The European Commission has ruled that Apple must pay Ireland up to €13 billion in illegal tax advantages granted to it over 13 years. In response, Apple has held up its hands and claimed it had no idea it was doing anything wrong. This despite funnelling nearly all its European profits through a company that had no employees, no premises and was not registered in any country.
Today’s ruling that Apple must now repay Ireland the money is a victory for ordinary people who pay their taxes and expect multinationals to do the same. The money, which represents the equivalent of the entire annual budget for the Irish health service, should be used to bolster public services in Ireland and around Europe.
Indeed, the Commission has invited other countries to take a close look at the decision. If they believe that some of the lost money should have been paid in tax in their own country, they should present Apple with their own demands for repayment.
Apple’s tax dodging is brazen, but just one example of how multinationals play countries off against each other and exploit endless loopholes to get away with paying what they owe. Nor is Apple the only corporation under investigation. The Commission has already said that it suspects McDonald’s of having used a Luxembourg-based company to avoid paying taxes in Europe. The final decision is still pending but the report that sparked the probe, co-authored by EPSU, estimates the figure could be as high as €1 billion.
Apple’s response to today’s decision reeks of the same blackmail often employed by McDonald’s when challenged on their taxes. Multinationals create jobs and bring investment, so don’t dare challenge them on their tax arrangements or they’ll go elsewhere.
It’s a bluff and it’s about time governments called them on it.
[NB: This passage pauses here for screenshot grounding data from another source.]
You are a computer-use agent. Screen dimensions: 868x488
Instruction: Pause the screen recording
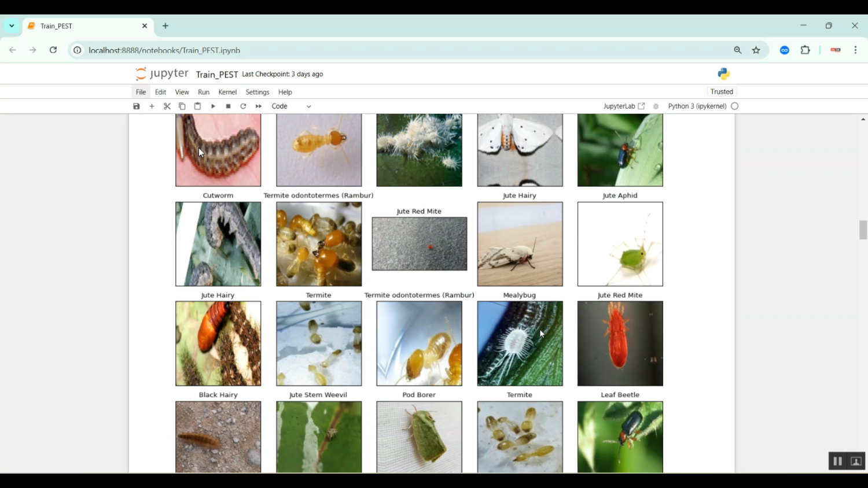[x=837, y=461]
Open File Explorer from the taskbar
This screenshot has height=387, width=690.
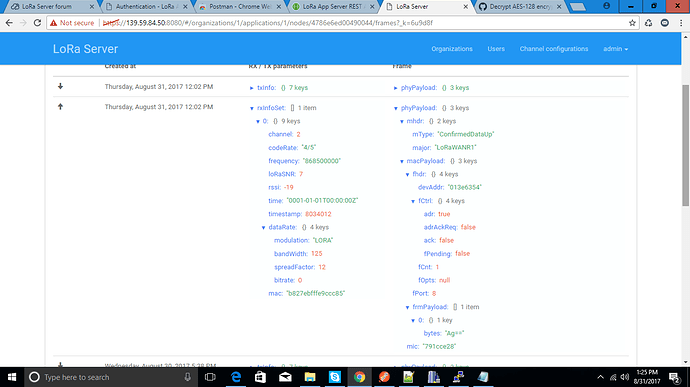[x=310, y=377]
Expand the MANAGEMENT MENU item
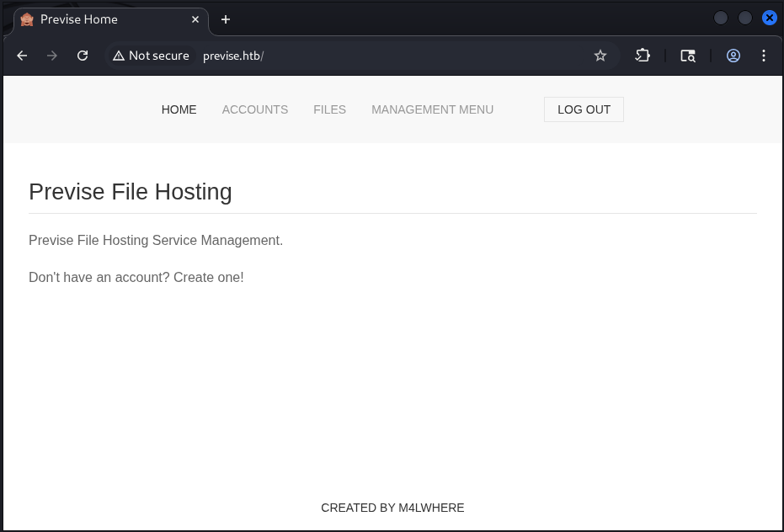784x532 pixels. (x=432, y=109)
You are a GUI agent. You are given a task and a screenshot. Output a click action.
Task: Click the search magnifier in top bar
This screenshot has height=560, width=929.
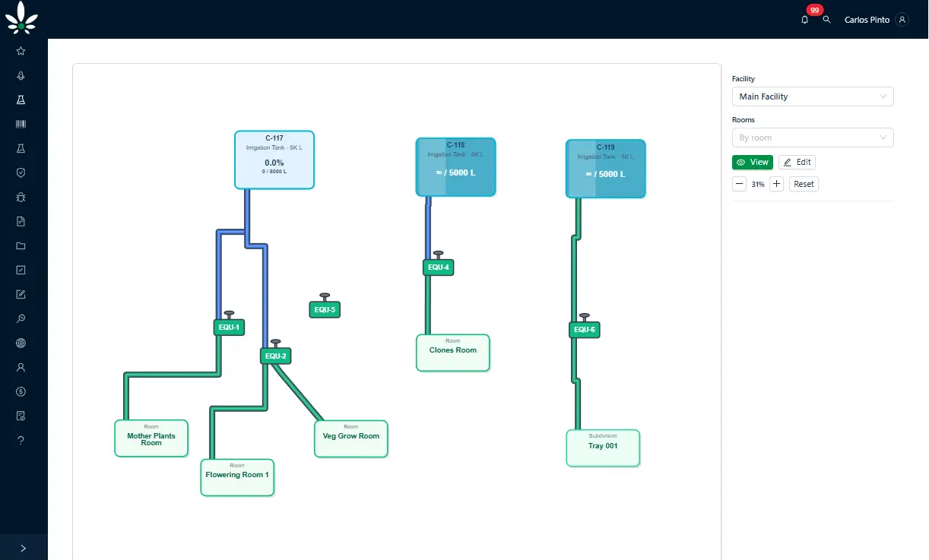click(x=826, y=20)
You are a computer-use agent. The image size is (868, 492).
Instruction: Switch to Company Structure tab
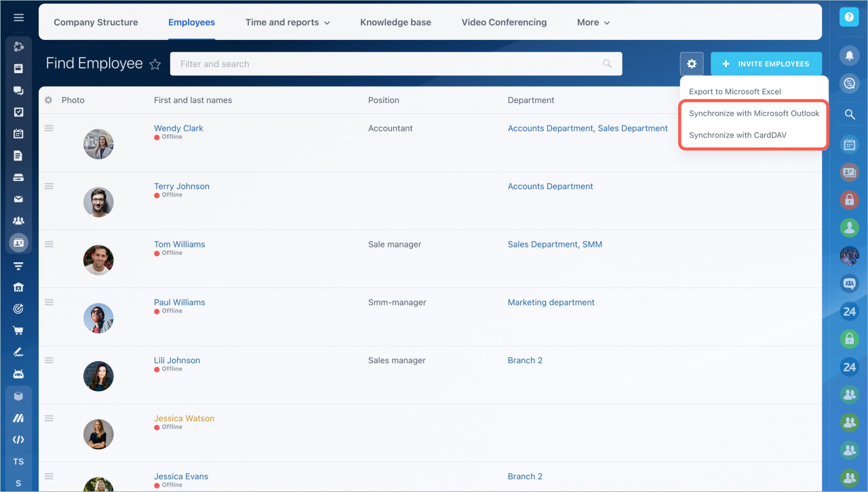(96, 22)
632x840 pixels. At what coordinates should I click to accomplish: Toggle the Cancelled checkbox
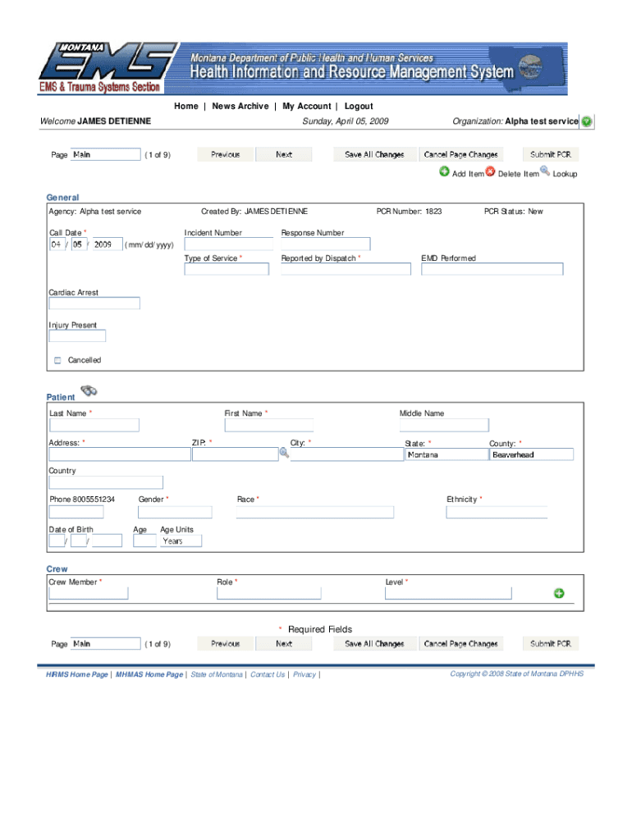(x=57, y=360)
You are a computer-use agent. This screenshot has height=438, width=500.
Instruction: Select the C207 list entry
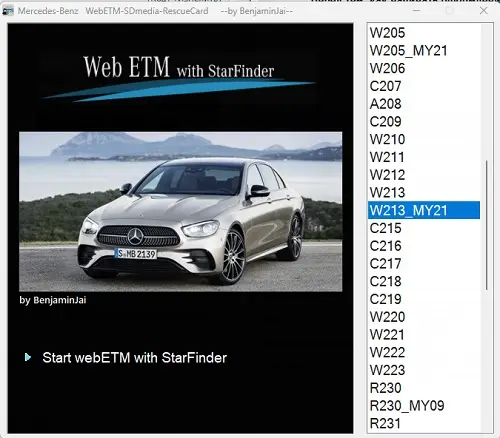point(424,86)
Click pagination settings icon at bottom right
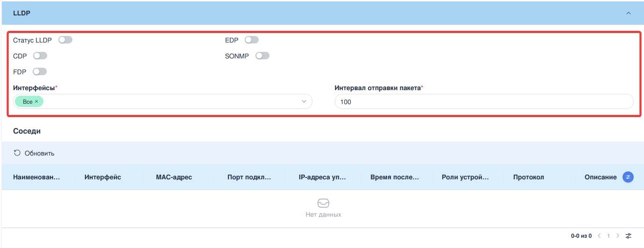This screenshot has width=644, height=248. (x=629, y=236)
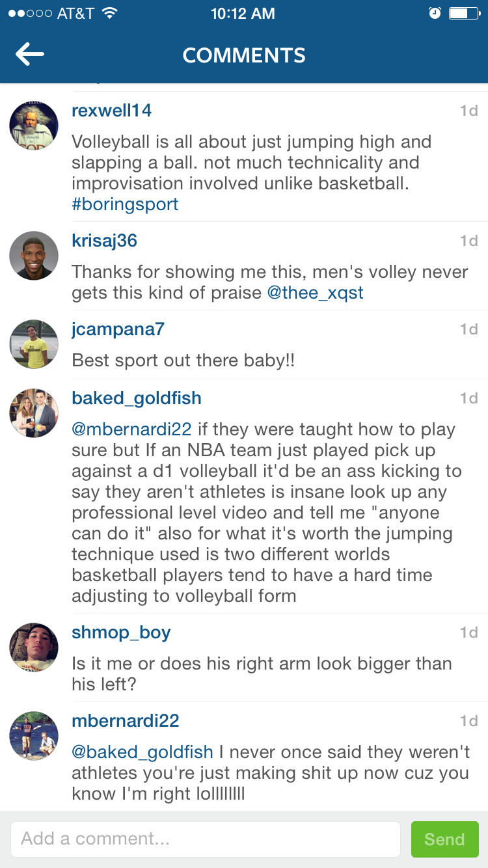This screenshot has width=488, height=868.
Task: Tap baked_goldfish's avatar photo
Action: point(34,413)
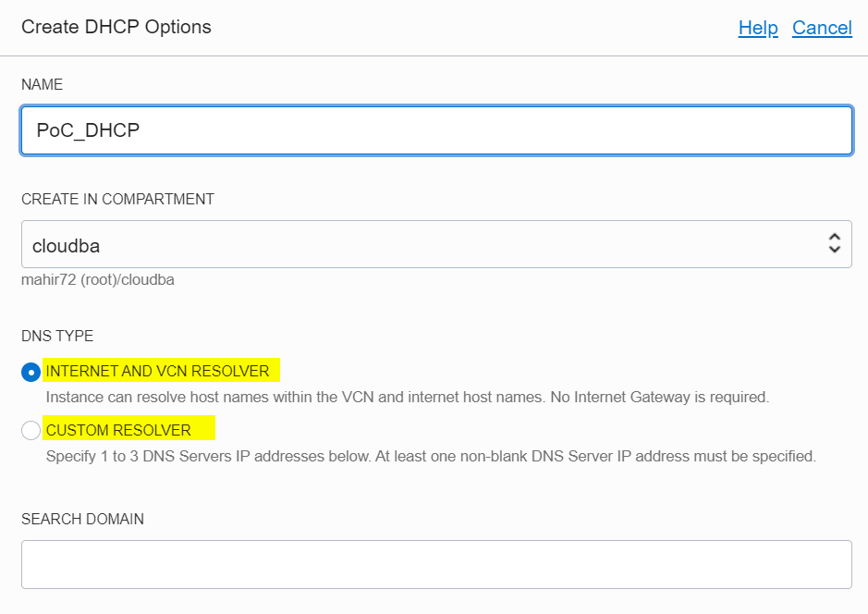This screenshot has width=868, height=614.
Task: Click the highlighted CUSTOM RESOLVER label
Action: [118, 430]
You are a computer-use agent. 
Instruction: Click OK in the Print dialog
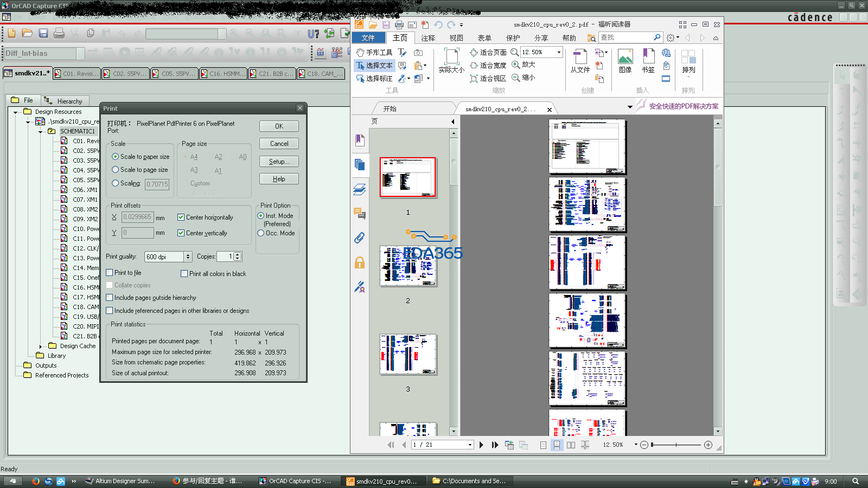click(x=279, y=126)
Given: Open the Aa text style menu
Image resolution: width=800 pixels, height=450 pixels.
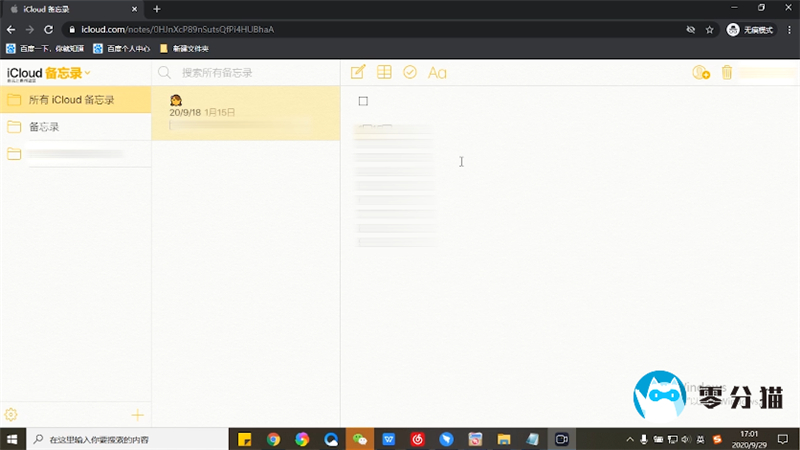Looking at the screenshot, I should point(437,73).
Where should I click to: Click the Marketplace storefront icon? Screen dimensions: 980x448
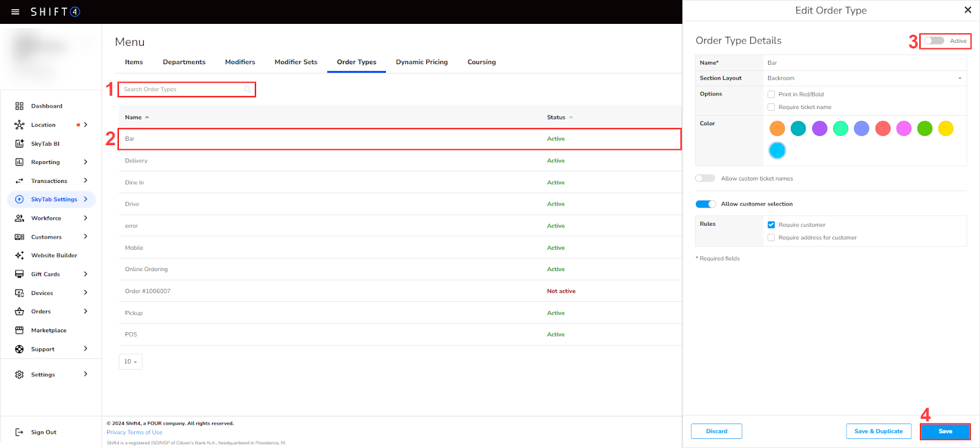click(x=20, y=330)
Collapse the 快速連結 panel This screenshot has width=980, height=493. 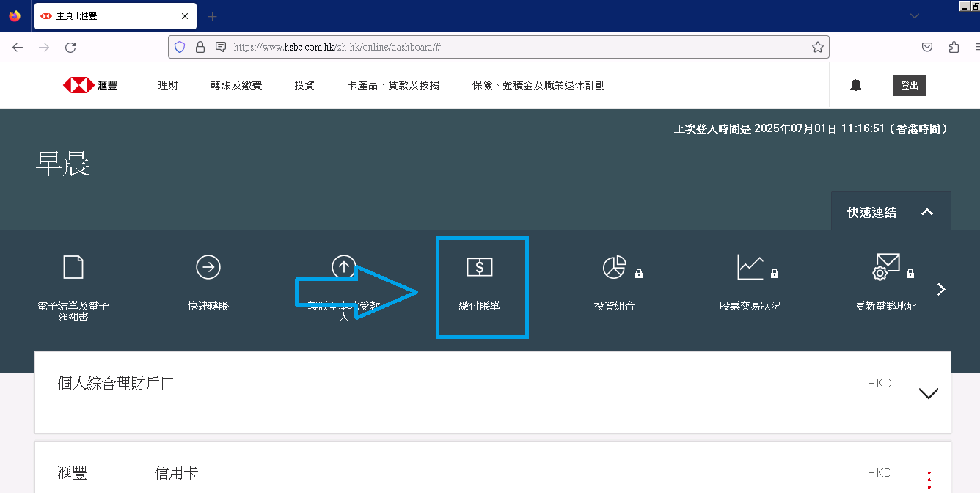927,212
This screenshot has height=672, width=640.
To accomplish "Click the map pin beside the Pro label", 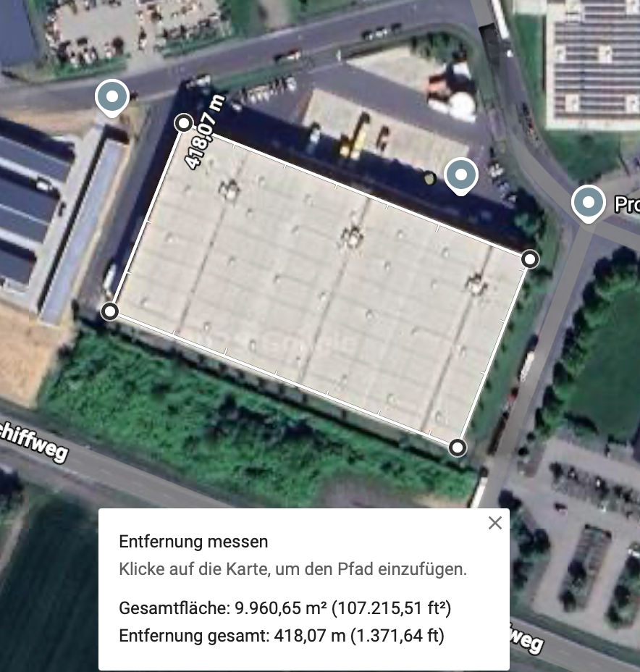I will [x=588, y=204].
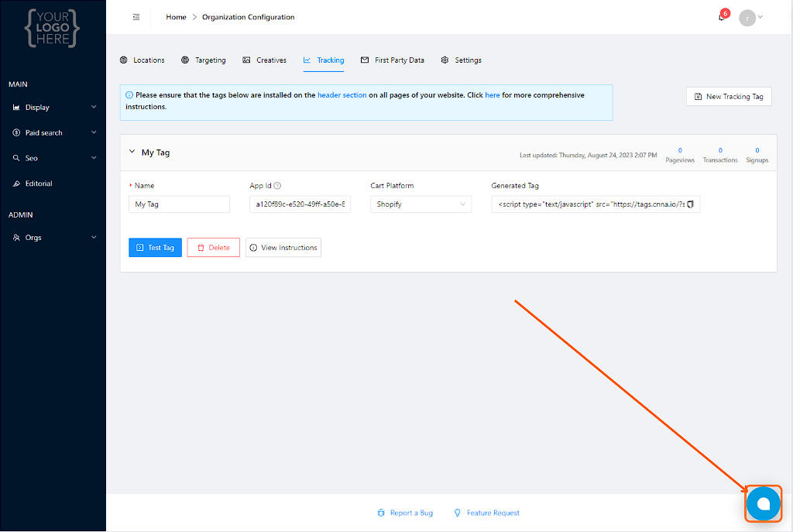Switch to the First Party Data tab

[x=393, y=60]
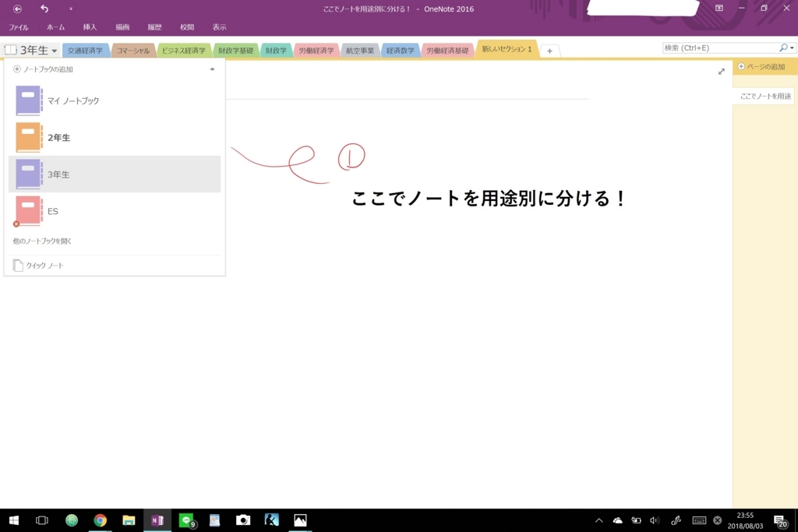Image resolution: width=798 pixels, height=532 pixels.
Task: Click the Undo icon in the quick access toolbar
Action: click(44, 9)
Multinationals take full advantage of the skilled workforce, infrastructure and services that taxes pay for. They should pay a fair contribution towards them.
More action needs to be taken at European and global level to stop this race to the bottom where multinationals can pick and choose tax advantages worldwide to reduce their tax bills. In the meantime, to restore a bit of fairness to the system, it’s imperative that companies like Apple and McDonald’s are made to pay what they owe.